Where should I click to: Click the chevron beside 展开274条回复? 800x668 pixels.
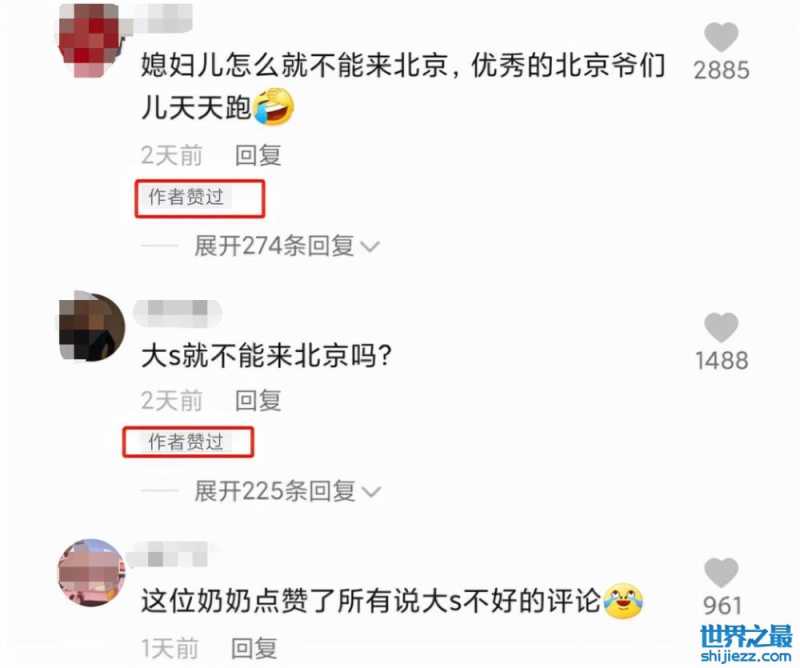370,247
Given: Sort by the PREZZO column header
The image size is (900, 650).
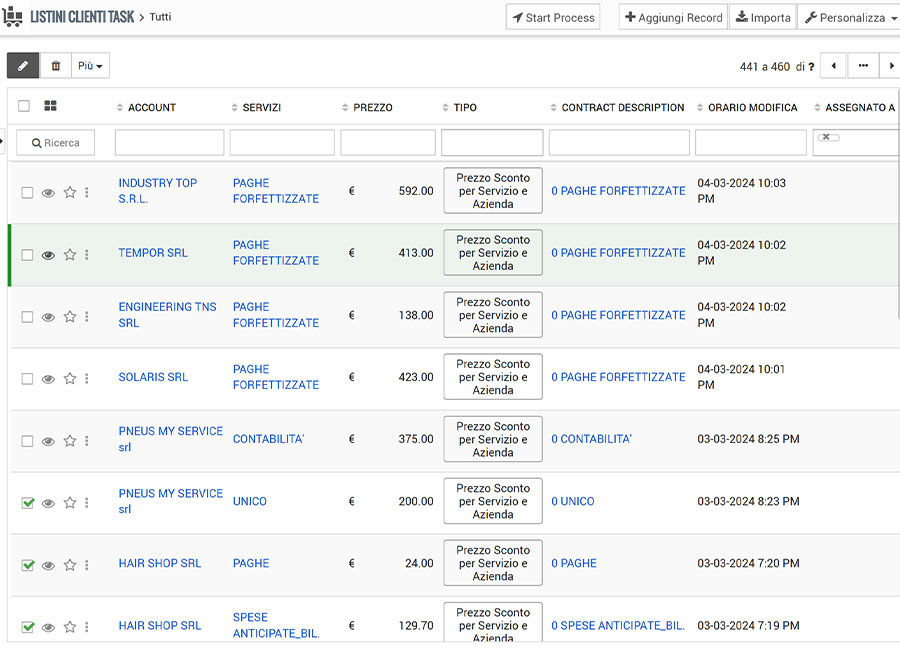Looking at the screenshot, I should (372, 108).
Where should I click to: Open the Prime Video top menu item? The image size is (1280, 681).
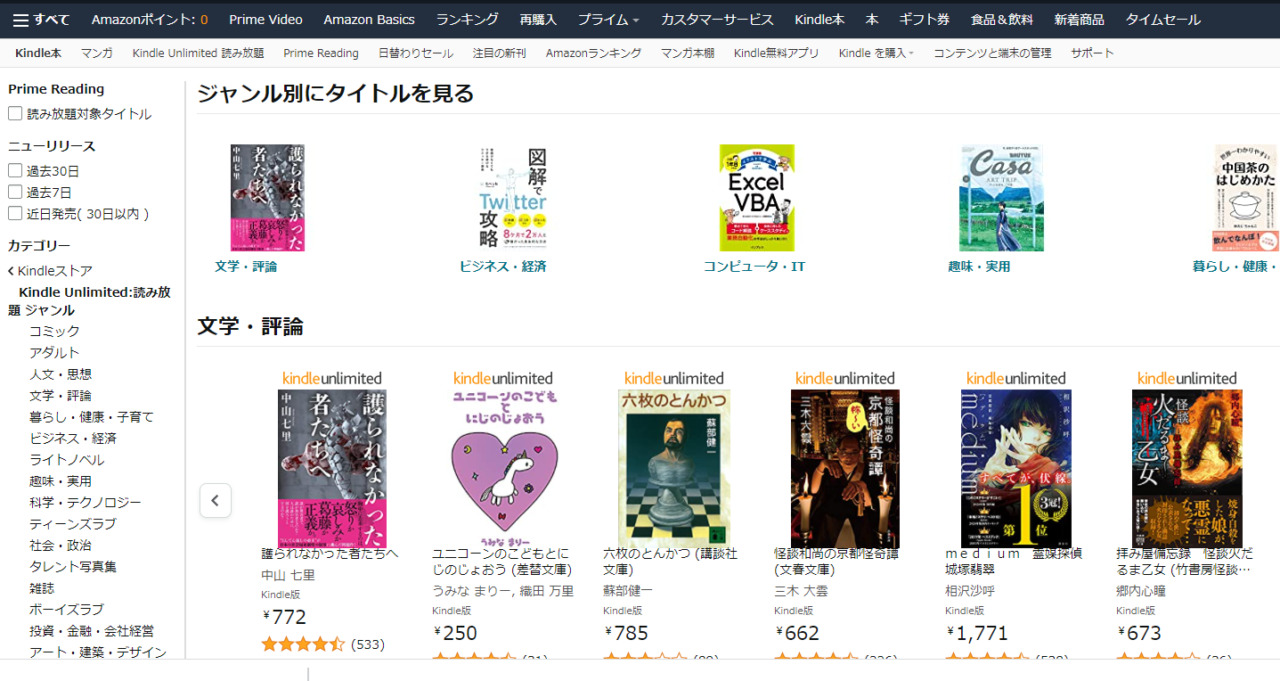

> [PROBLEM TO WORK ON]
Could you repeat each line above exactly as written? Omit the pictures.

> [RESPONSE]
Where should I click to: Click the chevron beside 展开274条回复? 800x668 pixels.
370,247
Given: Sort by the PREZZO column header
The image size is (900, 650).
Looking at the screenshot, I should (372, 108).
Where should I click to: Open the Prime Video top menu item? The image size is (1280, 681).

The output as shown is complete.